Montag, 9. Januar 2012

Der Schneefried

„Pinzgau von Außenwelt abgeschnitten“ hieß es heute, weil kurzfristig alle Verbindungen zum Rest der Welt unterbrochen waren. Eigentlich ein meditativer Zustand, dieses Abgeschnitten-Sein, wenn da nicht die vielen Russen, Ukrainer und Rumänen wären, die auf den Straßen Radau machen, weil sie sogar mit ihren panzerähnlichen Fahrzeugen der Schneemassen nicht Herr werden können. Vom Rest der Welt abgeschnitten, und zwar durch eine Naturgewalt und ihre Auswirkungen, das ist der eigentliche Freiheitsbegriff eines Innergebirglers. Der autochthone Freistaat Pinzgau hat heute für ein paar Stunden gelebt und die klammheimliche Freude darüber zeigte sich auf den Gesichtern der urigsten Ureinwohner ganz deutlich. Dass die Verbindung nach Tirol am schnellsten wiederhergestellt war, wurde hingenommen, denn schließlich ist ja Tirol vom Rest der Welt sowieso abgeschnitten – wenn schon nicht wegen des vielen Schnees, so doch zumindest in den Köpfen der Leute.

„Seids eing'schneit?“ wurden wir dauernd gefragt und stolz haben wir „Jawohl!“ geantwortet. Der Schnee hat schließlich nicht uns gebrochen, sondern nur ein paar schwache Bäume irgendwo zwischen Lend und Taxenbach. Bäume also, die es ohnehin nicht wert waren, unsere Pinzgauer Straßen zu säumen. Und deswegen werden die jetzt konsequenterweise umgesägt und verheizt. Aber erst nächstes Jahr, denn heuer ist es noch nicht kalt genug und so schnell wird uns heuer auch nicht kalt werden! Und wir zersägen sie langsam und gemächlich, denn je länger die Straßen gesperrt sind, desto besser. Weil, so hört man es auf den Straßen, dann wenigstens keine „depperten Deitschn“ mehr reinkommen können.
Aber Vorsicht, gerade diese Deutschen kommen nur allzu gern über Lofer, weil sie sich damit Zeit und Vignette sparen! Kein Problem, so sperren wir eben Lofer auch, dort hat es ohnehin schon zu viel Schnee, da kommt bestimmt bald mal eine Lawine herunter. Die sprengen wir weg – gemütlich und ohne Hast.

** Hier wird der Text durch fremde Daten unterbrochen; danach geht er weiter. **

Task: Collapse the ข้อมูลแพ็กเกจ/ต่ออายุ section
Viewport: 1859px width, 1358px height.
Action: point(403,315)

Herrliche Abgeschiedenheit, bleib uns noch lange erhalten! – Oder zumindest bis zum Freitag, denn am Samstag ist ja wieder An- und Abreise und dann sind wir wieder froh, wenn die alten Gäste weg sind und wir uns auf die neuen „freuen“ können. Inzwischen bleiben wir in unserer Innergebirgsfestung und schauen grimmig vom Berg ins Tal hinunter und in den Fernseher hinein, wo wir uns selbst sehen und wo die Wiener von einem „Schneechaos“ sprechen, ein Schneechaos, das wir selbst lieber „die höchste Ordnung aller Dinge“ nennen. Der Herrgott hat uns endlich das gegeben, was wir eigentlich schon immer wollten: den Schneefried in Form eines von der Außenwelt (was ist das eigentlich, die Welt da draußen?) abgeschnittenen Pinzgaus. Wir setzen uns Zipfelmützen auf, trinken Jagatee und harren der Dinge.